I am deeply worried. The hon. Gentlemen confuse engaging in public debate during an election period, which amendment 101 states is a whole year, with electioneering. There is a big difference between the two. The idea that we cannot tell the difference is foolish, and in any case, laws govern involvement in electioneering, so we do not need the amendment.
I shall spend just two minutes on the clause 27 stand part debate, so Jim Shannon can make a speech. I agree entirely with Mr Allen. Again and again, Opposition Members and some Government Members have challenged the Government and asked, “What problem are you trying to fix?” but we never hear an answer. The hon. Member for Dover eventually came up with one charity but, I must say, gave no evidence—he cited Shelter with no evidence. We cannot make policy on the basis of prejudice, which the hon. Gentleman appears to want to do. We should make policy on the basis of evidence, which is what I sought to do in a previous amendment.

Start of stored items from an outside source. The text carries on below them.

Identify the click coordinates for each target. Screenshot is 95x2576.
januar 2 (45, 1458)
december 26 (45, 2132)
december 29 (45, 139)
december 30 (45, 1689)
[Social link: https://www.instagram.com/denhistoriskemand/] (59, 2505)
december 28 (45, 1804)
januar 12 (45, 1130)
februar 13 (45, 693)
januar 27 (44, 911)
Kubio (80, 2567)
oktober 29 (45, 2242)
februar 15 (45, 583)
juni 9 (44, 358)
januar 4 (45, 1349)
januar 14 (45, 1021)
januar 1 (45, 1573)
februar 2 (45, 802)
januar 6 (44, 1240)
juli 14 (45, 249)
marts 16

If we get rid of clause 27, we can start again and think about what we want the Bill to do. I do not think we want the Bill to shut down legitimate public and policy debate and engagement in such debates from the wider public. Other people would not expect hon. Members to do that, which is why I join the hon. Member for Nottingham North in saying that we need to get rid of clause 27.
Charities and the Christian organisations tell me that the Bill will reduce the financial threshold at which a third-party campaigner must register with the Electoral Commission. Under the newly broadened range of activities, if a third party plans to spend £2,000 or more in the year leading up to the general election, it must register with the Electoral Commission. The Christian Institute and the Royal British Legion are concerned about that—the hon. Gentleman mentioned a number of charities that have the same concerns.
That is a unique problem for charities, many of which hold events at the Long Gallery in Stormont in the Northern Ireland Assembly for, for example, children in care, cancer awareness-raising or women’s rights, to name three of dozens of important issues. The events
are costly to hold—it is highly possible that a charity will spend £2,000 or more in the year before an election without purposely seeking to enhance one candidate over the other. The charities set out to achieve a goal, but the Bill will disadvantage them greatly. I do not believe that the Government have acknowledged or understood the key issues Opposition Members have described.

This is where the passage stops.